▶ _What is being asked_:
Revise the post about goodness in the world from "i am reminded of this as i listen to political" to "crime [oh how i love listening to people laugh].", replacing "partners in crime" with "closest friends".

Thursday, April 29, 2010

there is good in the world.

the truth is, that goodness still exists. astoundingly.

i am reminded of this as i attend concerts where mexican musicians gush over life's beauty, love's strength, and family's brilliance. they close their eyes and tears stream down their faces. they dance. they dance. they dance. their feet banging on la tarima in that rhythmic pulse-- one, two, ten, thirty of them all together on stage. oh, this goodness is strong.

i am reminded of this as i see a woman holding a blind man's hand across the street. she leaves him, continuing on her sunny-day run, and i pick up where she left off. his name is ken. his day is good. he is going to take the bus. let's take it together.

i am reminded of this as i listen to political debates and see the fire of "we need a just world" blazing in my beautiful friend's eyes. school and finances and youth don't stand in our way.

i am reminded of this as i listen to people laugh [oh how i love listening to people laugh]. their eyes squint in the brightness of the coming sun, their cheeks are red in the pain of too much laughter, their feet strolling in sync with their partners in crime [oh how i love listening to people laugh].

these days, the resounding goodness of humanity is really pushing me along.....

let's grow kindness in our hearts for all the strangers among us, 'till there are no strangers anymore.

▶ _Data block_:
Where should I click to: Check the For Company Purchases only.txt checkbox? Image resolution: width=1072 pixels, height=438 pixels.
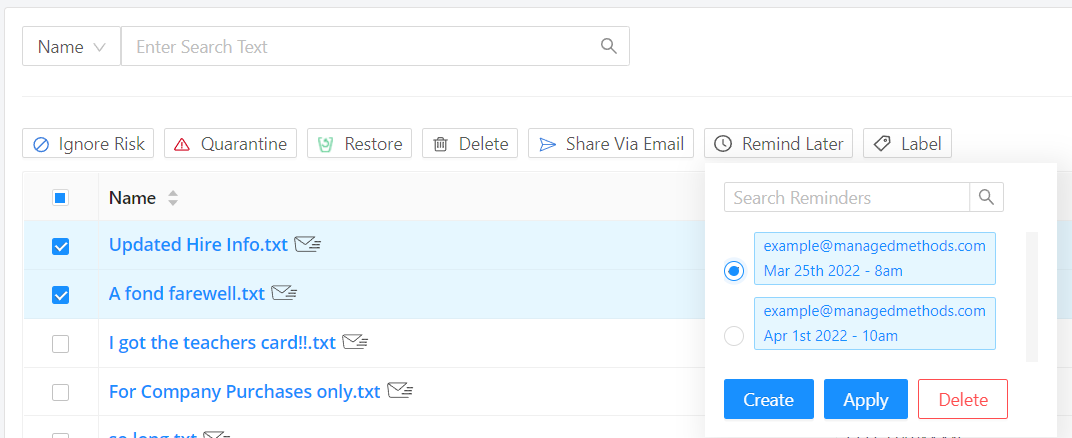(x=60, y=392)
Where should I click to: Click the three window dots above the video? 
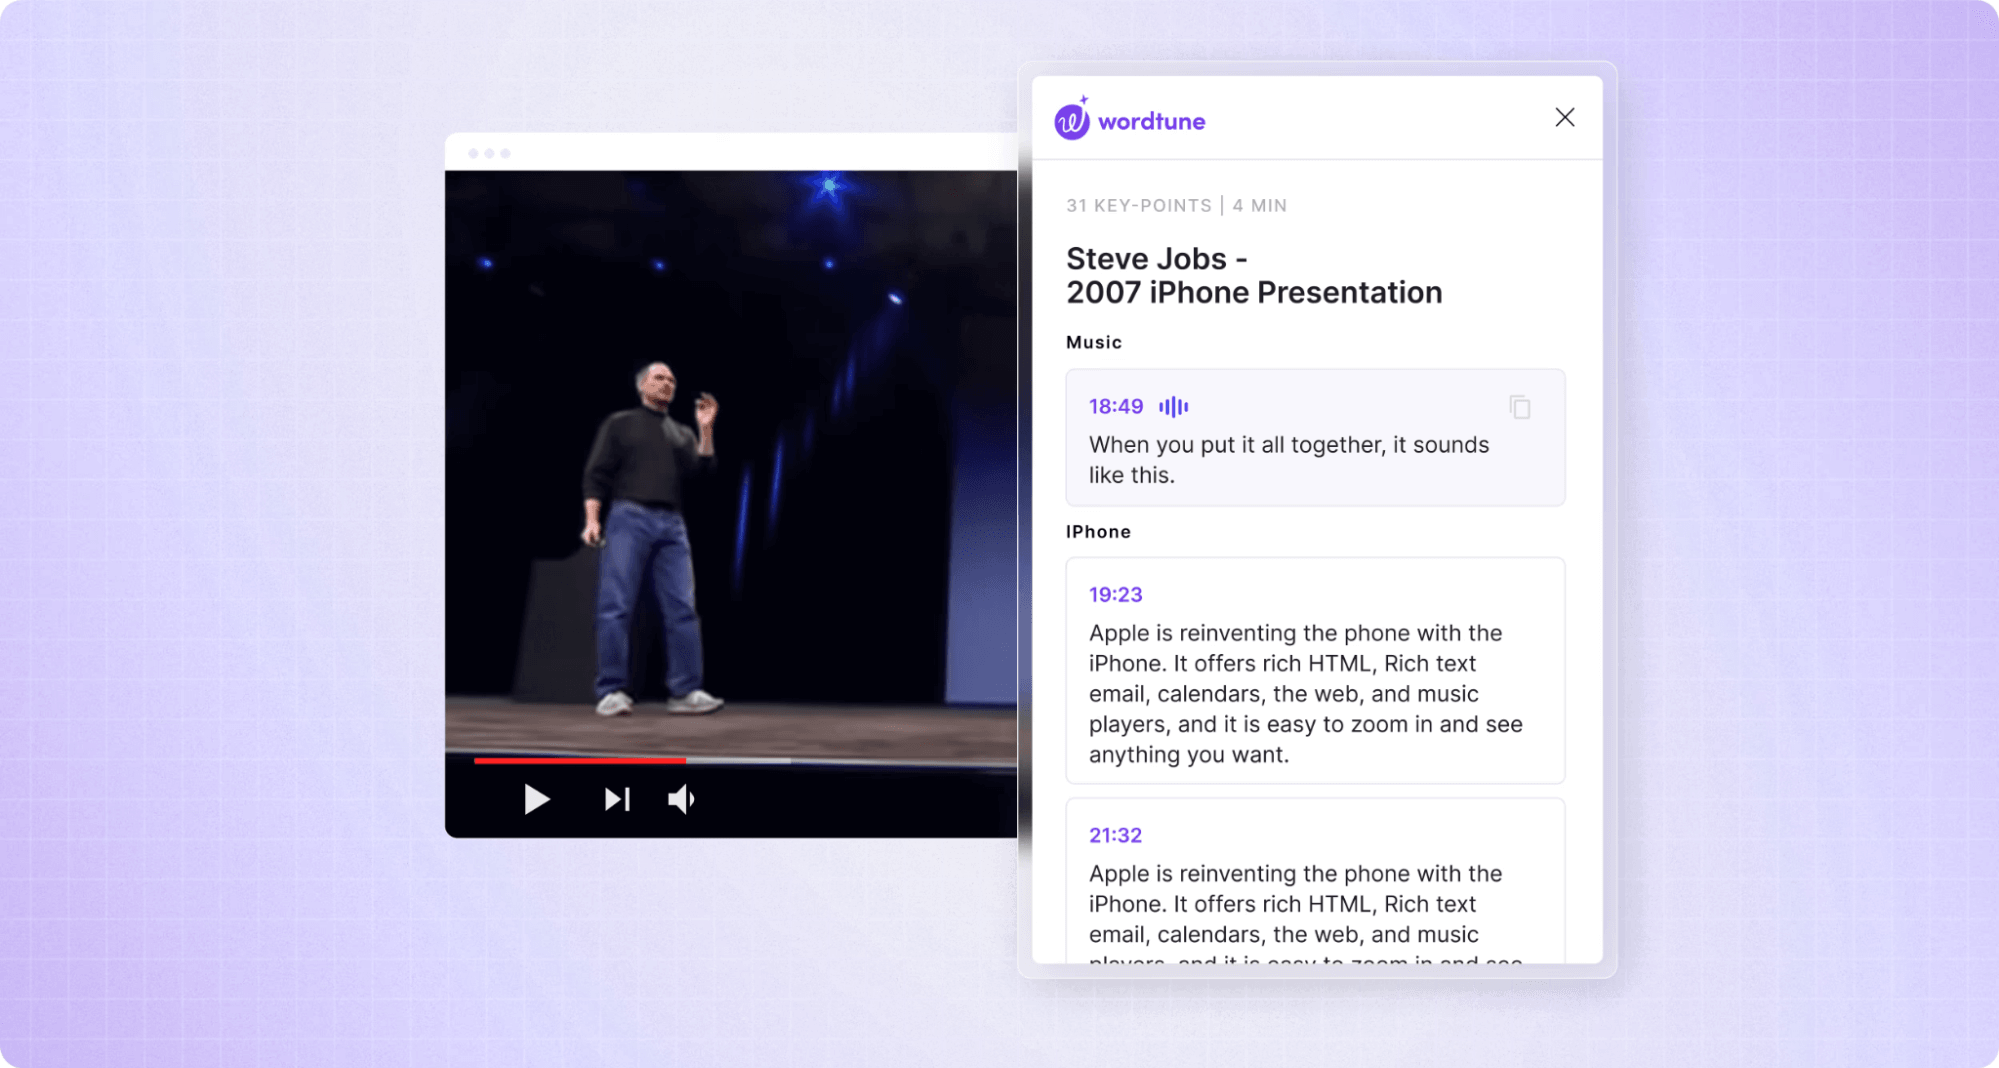click(489, 153)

▶ _Answer box_:
i am reminded of this as i listen to political debates and see the fire of "we need a just world" blazing in my beautiful friend's eyes. school and finances and youth don't stand in our way.

i am reminded of this as i listen to people laugh [oh how i love listening to people laugh]. their eyes squint in the brightness of the coming sun, their cheeks are red in the pain of too much laughter, their feet strolling in sync with their closest friends [oh how i love listening to people laugh].